The group agreed that the principle of cross-training for providers could be a useful principle as we develop proposed plans for meeting workforce shortages.
        3.  Alzheimers Dementia: The Alzheimers  Association estimates that 45% of those 85 years or older will be diagnosed with AD.  What preparation are island healthcare and support services providers making to prepare for this avalanche? What is the current number of AD patients?  Should the workforce and program issues associated with this issue be part of our workgroup planning, particularly projected shortage of Caregivers?
Note that there are a number of  Support Groups for those suffering from different diseases, such as Prostate, Cancer, Cardiac, Diabetes, Stroke, and possibly others.  Also, there is NAMI (National Association for the Mentally Ill) which provides family support and education in this field; these may also be considered as a caregiver group.  These existing groups may be a source of further information.  

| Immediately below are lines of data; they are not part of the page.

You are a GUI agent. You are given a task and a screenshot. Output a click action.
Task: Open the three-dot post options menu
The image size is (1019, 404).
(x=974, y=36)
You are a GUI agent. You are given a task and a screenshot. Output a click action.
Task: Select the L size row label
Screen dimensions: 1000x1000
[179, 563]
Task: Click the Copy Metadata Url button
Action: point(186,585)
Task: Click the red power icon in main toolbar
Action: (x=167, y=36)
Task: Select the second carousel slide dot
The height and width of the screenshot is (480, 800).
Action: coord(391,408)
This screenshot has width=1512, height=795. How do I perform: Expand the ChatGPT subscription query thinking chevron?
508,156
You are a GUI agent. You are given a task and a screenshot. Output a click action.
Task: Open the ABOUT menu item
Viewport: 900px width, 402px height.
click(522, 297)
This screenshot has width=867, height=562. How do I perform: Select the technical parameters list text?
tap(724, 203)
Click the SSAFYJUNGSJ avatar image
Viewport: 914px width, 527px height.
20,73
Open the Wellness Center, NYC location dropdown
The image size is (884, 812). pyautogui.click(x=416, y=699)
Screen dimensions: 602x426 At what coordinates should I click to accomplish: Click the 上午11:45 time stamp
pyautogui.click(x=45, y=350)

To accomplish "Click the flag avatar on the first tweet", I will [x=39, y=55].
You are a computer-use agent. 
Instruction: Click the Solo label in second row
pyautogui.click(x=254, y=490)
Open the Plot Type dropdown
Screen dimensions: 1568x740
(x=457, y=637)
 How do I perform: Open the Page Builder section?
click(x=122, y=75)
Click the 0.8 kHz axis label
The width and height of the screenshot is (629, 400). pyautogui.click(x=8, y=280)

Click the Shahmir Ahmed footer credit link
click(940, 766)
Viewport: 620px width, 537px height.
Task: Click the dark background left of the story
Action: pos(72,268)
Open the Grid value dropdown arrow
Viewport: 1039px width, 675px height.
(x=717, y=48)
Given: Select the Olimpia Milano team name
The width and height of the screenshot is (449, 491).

        4.  Volunteers were discussed as a necessary component of any plan to address workforce shortages.  Group discussed possible methods to identify current number of island volunteers and where they are focused.  We will begin by contacting COAs and provider agencies, making sure they understand we are looking for numbers, not trying to recruit./poach their volunteers.
            In future, will need to address issues of recruitment, training, support, and possible role in clinical models.  

        5.  Other issues:
                ï  Question was raised about causes of death on Vineyard. Possible sources of information would be MVH, town Boards of Health, island Coroner.
                ï Can we determine where and why do island residents go for care off-island? Probably not possible to determine who goes where, because of HIPPA.  Paddy suggested that group members might want to review the 2003 Island Health Report produced by the now-defunct Foundation for Island Health, as that is best/only real baseline data available. It was a self-reported survey, with a very high rate of return, and can be very useful.  Can be found at ___________________________.
III.  Work on Short and Long-Term Priorities
        
IV.  Interfacing with Health Care Agencies

V.  Work Plan

VI. Future Meeting Schedule
Next meetings: January 6th 8:30 ñ 10:00am; January 29th 8:30 ñ 10:00am; February 3rd 8:30 ñ 10:00am. To be held at MVCS Board Room.